» EXERCISE BRIEF
From the data below, return the exact lines starting at the line containing "Screen dimensions: 472x420" and ending at the line containing "Click the step 2 circle indicator", both included, and nothing else.

━━━━━ GIVEN ENTRIES ━━━━━

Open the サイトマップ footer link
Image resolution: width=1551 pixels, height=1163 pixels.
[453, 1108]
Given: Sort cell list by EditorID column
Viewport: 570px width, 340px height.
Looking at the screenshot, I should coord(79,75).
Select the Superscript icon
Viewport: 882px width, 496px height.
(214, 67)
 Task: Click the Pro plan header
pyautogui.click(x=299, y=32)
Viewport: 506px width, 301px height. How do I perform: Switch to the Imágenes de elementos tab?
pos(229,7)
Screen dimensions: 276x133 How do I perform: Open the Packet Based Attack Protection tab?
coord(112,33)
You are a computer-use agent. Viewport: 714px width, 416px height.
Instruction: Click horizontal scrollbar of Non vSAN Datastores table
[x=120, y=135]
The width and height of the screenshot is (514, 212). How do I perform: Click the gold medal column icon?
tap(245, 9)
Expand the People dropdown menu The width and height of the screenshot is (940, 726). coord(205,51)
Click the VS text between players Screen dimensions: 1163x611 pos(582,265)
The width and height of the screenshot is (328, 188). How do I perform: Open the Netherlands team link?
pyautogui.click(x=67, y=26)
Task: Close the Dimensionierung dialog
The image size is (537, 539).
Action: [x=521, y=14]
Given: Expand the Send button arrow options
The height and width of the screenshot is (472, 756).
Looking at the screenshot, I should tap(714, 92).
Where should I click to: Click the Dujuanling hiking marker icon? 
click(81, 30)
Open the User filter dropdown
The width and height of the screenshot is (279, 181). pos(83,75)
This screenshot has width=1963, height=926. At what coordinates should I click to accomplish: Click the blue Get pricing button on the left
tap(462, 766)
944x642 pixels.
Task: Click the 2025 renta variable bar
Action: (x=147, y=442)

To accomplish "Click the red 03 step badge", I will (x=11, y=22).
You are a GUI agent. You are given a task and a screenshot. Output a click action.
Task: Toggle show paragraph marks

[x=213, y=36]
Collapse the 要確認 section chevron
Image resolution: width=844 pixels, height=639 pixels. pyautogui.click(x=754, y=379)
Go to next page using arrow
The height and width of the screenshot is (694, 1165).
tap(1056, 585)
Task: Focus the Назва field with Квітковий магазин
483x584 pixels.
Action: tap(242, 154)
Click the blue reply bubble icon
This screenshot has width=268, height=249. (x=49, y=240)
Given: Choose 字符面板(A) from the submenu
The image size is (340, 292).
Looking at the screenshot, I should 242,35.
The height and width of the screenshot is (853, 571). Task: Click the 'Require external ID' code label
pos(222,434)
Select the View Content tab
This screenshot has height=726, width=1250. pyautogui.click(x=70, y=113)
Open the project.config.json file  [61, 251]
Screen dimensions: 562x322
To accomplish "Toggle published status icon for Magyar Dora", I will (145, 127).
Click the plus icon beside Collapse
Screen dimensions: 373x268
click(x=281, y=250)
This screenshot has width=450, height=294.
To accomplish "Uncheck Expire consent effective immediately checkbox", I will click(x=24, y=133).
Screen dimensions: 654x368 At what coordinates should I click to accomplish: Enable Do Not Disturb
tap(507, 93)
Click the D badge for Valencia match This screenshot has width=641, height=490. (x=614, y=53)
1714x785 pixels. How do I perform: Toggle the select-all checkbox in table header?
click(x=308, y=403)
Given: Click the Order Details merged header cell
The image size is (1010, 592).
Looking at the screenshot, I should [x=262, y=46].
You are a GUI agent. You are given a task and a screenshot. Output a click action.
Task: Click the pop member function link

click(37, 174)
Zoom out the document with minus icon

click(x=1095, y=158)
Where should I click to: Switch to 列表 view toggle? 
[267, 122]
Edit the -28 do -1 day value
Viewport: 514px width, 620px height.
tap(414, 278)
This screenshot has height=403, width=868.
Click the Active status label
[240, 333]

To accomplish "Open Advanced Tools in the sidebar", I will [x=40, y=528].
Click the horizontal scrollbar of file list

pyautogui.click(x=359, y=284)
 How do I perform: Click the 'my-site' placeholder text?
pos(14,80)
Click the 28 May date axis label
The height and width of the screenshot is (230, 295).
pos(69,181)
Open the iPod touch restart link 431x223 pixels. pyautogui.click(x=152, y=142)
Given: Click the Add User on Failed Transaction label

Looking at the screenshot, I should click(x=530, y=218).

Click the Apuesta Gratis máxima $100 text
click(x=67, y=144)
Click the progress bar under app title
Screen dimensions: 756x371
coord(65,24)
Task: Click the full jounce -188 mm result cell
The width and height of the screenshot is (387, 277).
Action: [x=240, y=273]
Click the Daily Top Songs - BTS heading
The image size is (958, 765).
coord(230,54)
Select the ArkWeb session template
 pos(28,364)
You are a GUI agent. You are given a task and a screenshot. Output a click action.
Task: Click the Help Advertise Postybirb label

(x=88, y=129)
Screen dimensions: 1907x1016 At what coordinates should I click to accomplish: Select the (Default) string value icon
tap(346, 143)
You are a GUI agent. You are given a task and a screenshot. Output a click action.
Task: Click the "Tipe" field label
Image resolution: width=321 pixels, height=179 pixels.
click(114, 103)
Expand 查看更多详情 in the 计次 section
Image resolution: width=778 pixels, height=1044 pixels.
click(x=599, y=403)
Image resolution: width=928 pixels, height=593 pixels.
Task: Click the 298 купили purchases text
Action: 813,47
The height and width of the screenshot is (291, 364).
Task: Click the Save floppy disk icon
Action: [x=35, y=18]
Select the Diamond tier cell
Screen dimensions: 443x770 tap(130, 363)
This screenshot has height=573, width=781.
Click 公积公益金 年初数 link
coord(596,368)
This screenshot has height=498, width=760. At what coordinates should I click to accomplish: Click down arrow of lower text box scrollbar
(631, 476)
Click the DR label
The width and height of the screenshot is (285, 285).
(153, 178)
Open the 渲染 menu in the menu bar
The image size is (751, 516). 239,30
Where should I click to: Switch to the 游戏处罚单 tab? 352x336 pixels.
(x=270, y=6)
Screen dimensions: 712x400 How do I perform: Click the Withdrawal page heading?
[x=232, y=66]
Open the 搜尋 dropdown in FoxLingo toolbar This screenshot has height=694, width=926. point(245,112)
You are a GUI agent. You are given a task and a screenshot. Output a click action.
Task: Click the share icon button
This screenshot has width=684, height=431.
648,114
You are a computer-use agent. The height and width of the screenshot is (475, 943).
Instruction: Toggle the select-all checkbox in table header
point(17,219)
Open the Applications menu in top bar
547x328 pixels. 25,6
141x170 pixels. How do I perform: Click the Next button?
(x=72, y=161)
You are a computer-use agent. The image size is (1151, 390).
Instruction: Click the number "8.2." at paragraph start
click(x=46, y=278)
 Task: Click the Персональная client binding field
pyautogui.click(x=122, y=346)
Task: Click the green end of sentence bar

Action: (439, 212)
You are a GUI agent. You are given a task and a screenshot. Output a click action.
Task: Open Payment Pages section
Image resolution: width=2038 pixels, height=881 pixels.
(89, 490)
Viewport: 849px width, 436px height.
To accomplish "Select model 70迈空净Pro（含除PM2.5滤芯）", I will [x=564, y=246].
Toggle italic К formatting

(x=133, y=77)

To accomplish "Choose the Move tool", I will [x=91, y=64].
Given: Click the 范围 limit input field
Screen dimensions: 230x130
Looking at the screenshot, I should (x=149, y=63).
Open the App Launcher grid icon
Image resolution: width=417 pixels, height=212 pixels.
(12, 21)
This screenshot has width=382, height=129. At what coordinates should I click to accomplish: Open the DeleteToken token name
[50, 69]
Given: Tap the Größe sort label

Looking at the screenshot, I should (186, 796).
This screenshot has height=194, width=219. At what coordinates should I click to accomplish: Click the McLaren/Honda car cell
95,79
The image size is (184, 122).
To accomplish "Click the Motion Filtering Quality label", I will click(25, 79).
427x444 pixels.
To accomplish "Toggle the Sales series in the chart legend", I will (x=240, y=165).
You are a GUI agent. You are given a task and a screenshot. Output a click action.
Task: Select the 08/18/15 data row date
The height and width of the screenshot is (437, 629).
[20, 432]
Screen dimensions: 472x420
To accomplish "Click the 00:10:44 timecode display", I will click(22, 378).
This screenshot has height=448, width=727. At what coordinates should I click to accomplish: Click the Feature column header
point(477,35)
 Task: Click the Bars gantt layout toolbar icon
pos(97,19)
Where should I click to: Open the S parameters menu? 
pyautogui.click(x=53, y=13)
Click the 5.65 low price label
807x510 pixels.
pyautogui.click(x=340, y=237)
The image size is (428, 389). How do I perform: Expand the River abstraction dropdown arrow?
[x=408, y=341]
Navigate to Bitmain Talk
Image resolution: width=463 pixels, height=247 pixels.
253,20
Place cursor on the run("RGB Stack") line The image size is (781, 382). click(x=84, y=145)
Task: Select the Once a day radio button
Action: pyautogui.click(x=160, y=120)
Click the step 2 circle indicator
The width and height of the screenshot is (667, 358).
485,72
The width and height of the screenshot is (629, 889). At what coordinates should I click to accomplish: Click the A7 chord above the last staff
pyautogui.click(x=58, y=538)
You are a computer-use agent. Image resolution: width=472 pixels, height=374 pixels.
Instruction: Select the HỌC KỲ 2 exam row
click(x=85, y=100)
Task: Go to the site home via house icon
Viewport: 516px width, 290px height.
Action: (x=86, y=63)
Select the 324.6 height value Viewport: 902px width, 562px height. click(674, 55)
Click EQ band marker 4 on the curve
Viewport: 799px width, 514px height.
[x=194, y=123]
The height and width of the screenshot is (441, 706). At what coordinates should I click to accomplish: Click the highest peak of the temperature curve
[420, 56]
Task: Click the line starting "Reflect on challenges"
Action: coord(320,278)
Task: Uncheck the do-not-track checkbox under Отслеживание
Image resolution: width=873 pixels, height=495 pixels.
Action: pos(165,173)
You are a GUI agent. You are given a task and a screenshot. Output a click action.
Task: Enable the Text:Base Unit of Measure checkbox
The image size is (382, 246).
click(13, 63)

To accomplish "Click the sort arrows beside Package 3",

━━━━━

» YOUR SOLUTION
Screen dimensions: 472x420
To accomplish "Click the 00:10:44 timecode display", I will click(22, 378).
This screenshot has height=448, width=727. At what coordinates should I click to accomplish: Click the Feature column header
point(477,35)
 Task: Click the Bars gantt layout toolbar icon
pos(97,19)
Where should I click to: Open the S parameters menu? 
pyautogui.click(x=53, y=13)
Click the 5.65 low price label
807x510 pixels.
pyautogui.click(x=340, y=237)
The image size is (428, 389). How do I perform: Expand the River abstraction dropdown arrow?
[x=408, y=341]
Navigate to Bitmain Talk
Image resolution: width=463 pixels, height=247 pixels.
253,20
Place cursor on the run("RGB Stack") line The image size is (781, 382). click(x=84, y=145)
Task: Select the Once a day radio button
Action: pyautogui.click(x=160, y=120)
Click the step 2 circle indicator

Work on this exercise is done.